What we observe here is that as the number of tosses increases, the difference of the actual number of heads observed and what is expected does not decrease. In fact, with more and more tosses, the absolute value of the chance error (which we termed “differences” in the table above) increases. In fact, note that at the absolute error or difference at 10,000 tosses was about 10 times larger than at 100 tosses - this is the square root law at work.

What is important to realize is that the relative chance error, which is chance error expressed as a fraction of the number of throws, tends to decrease as the number of tosses increases. This is the law of averages at work.

11.8 Chapter Summary

Sample statistics vary due to chance error.
The expected value of a sample percentage equals the population percentage.
The standard error (SE) measures the typical size of the chance error.
When sample size increases:
- SE of the sum increases.
- SE of the percentage decreases.
The relationship follows the square-root law:

\[ SE \propto \frac{1}{\sqrt{n}} \]

The law of averages explains why relative errors of percentage shrinsk as the number of observations grows.

11.9 Exercises

11.9.1 Conceptual Questions

Suppose a population has 40% smokers. If we draw a random sample of 100 people, will the sample always contain exactly 40 smokers? Explain why or why not.
In a simple random sample of 100 graduates from a certain college, 48 were earning Baht 50,000 per month or more.

Estimate the percentage of all graduates of that college earning at least Baht 50,000 per month.
Put a give-or-take number on the estimate.

2. Standard Error of a Percentage

Suppose there is a box of 100,000 tickets, each marked 0 or 1.
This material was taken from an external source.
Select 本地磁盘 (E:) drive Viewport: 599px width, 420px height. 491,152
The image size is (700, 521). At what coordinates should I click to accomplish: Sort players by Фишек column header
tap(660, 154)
Assume 20% of the tickets are 1’s.

Calculate the standard error for the percentage of 1’s in 100 draws from the box.
Calculate the standard error for the percentage of 1’s in 400 draws from the box.

11.9.2 Application

3. Election Poll

In a poll of 200 voters, 92 stated they would vote for the YY party.

Do you think this estimate is accurate enough to advise YY to contest the election?
How could the accuracy of the estimate be improved?

11.9.3 Sampling from a Population

4. A Town Census

A town has 100,000 residents aged 18 and above.

Population characteristics:

60% married
10% earn over 75,000 Baht/month
20% have university degrees

A simple random sample of 1,600 people is drawn.

(a)

To find the chance that 58% of the sample are married, a box model is needed.

Should the number of tickets in the box be 1,600 or 100,000?

Explain and estimate the probability.

(b)

To find the chance that 11% or more of the sample earn over 75,000 Baht, a box model is needed.

Should each ticket show the exact income?

Explain and estimate the probability.

(c)

Find the chance that between 19% and 21% of the sample have a university degree.

11.9.4 Chance Models

5. Drawing Marbles

A box contains 1 red marble and 99 blue marbles.

Ten marbles are drawn with replacement.

(a)

Find the expected number of red marbles.

(b)

Find the standard error.

(c)

What is the chance of drawing fewer than 0 red marbles?

(d)

Use the normal approximation to estimate the chance.

(e)

Does the probability histogram for the number of red marbles look approximately normal?

Explain.

11.9.5 Challenge Problems

6. Understanding the Square-Root Law

Suppose a population proportion is 50%.

Compute the SE of the sample percentage for n = 100.
Compute the SE for n = 400.
Compare the results and explain how they illustrate the square-root law.

7. Simulation Exercise (Optional)

Use R to simulate repeated samples from a population with 64% males.

p <- 0.64
n <- 100
sim <- replicate(10000, mean(rbinom(n,1,p)))

hist(sim)

The actual number of expected heads = half the number of tosses \(+/-\) chance error.↩︎